A U.S. District Court in Nashville today said that Tennessee officials must recognize the marriages of three gay couples who married in other states while their legal challenge, filed in October, proceeds.
NCLR reports, via press release:
Tennessee now joins several other states—including Utah, Oklahoma, Ohio, Virginia, Illinois, Kentucky, and Texas—in which a federal court has ruled that states must allow same-sex couples to marry or recognize the marriages of couples who married in other states since the Supreme Court's ruling last June requiring the federal government to recognize the marriages of same-sex couples. Every federal court to have considered such a challenge since the Supreme Court's landmark decision in United States v. Windsor has ruled in favor of the freedom to marry for same-sex couples.

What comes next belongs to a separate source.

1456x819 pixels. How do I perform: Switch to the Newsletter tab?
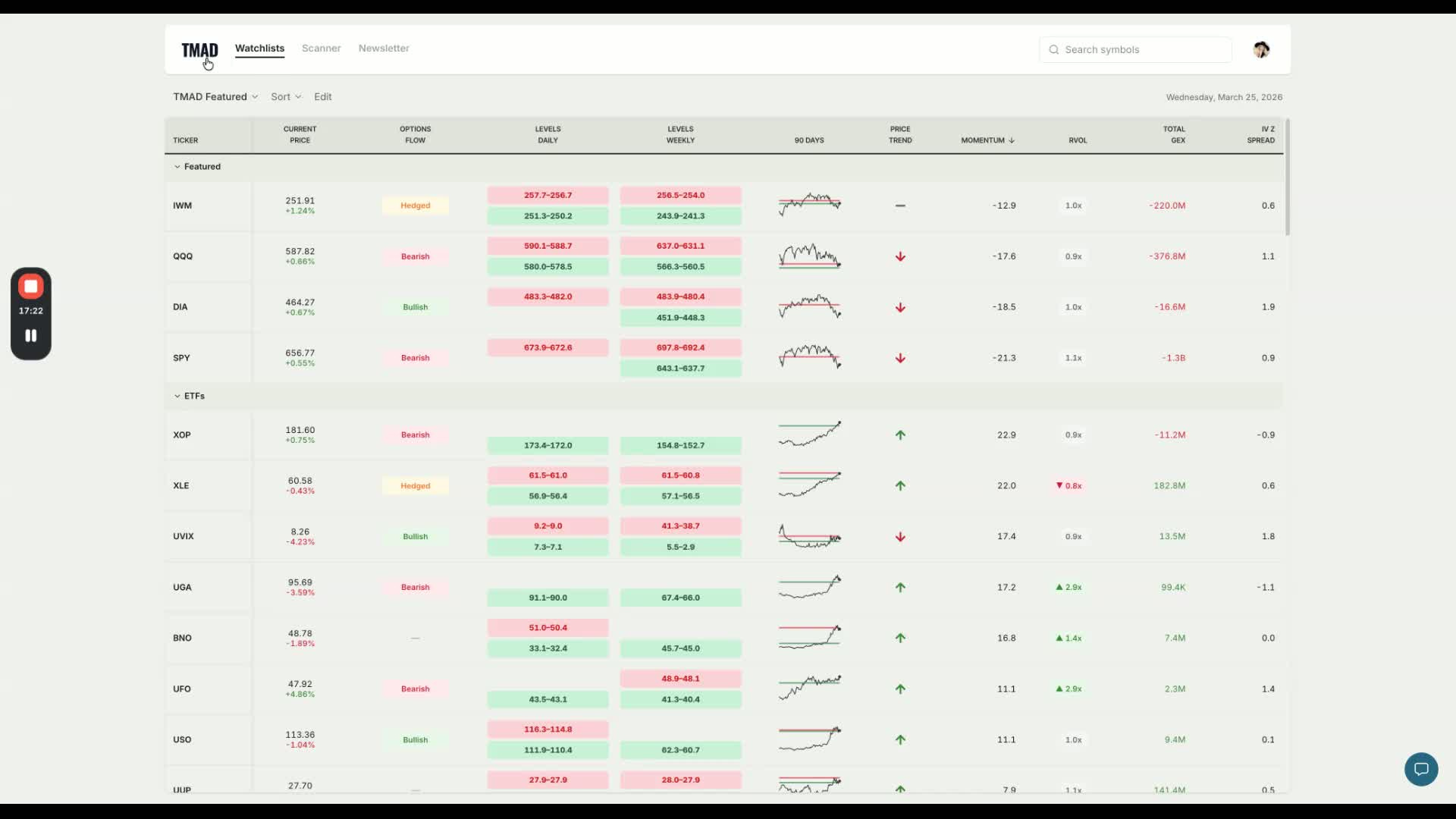pos(384,49)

In her ruling today, U.S. District Judge Aleta A. Trauger took note of these earlier decisions, writing: “In light of this rising tide of persuasive post-Windsor federal caselaw, it is no leap to conclude that the plaintiffs here are likely to succeed in their challenge to Tennessee's Anti-Recognition Laws.”
The couples filed a federal lawsuit on October 21, 2013 alleging that Tennessee's failure to recognize the marriages of same-sex couples violates the federal Constitution's guarantees of equal protection and due process and the constitutionally protected right to travel between and move to other states. The couples filed a motion in November 2013 to seek immediate protection while their case proceeds. In granting that motion today, Judge Trauger held that Tennessee's laws prohibiting the state from acknowledging the equal dignity of the married couples' relationships and families likely would cause them significant and irreparable harm, including because one of the couples is expecting a baby within days and urgently needs the legal protection and security of having both partners recognized as legal parents, as other married couples in Tennessee are recognized.
The couples are Dr. Valeria Tanco and Dr. Sophy Jesty of Knoxville; Army Reserve Sergeant First Class Ijpe DeKoe and Thom Kostura of Memphis; and Matthew Mansell and Johno Espejo of Franklin.
The couples are represented by attorneys Abby R. Rubenfeld of Nashville, William Harbison, Scott Hickman, Phil Cramer, and John Farringer of the law firm of Sherrard & Roe in Nashville, Maureen T. Holland of Memphis, Regina Lambert of Knoxville, and the National Center for Lesbian Rights (NCLR).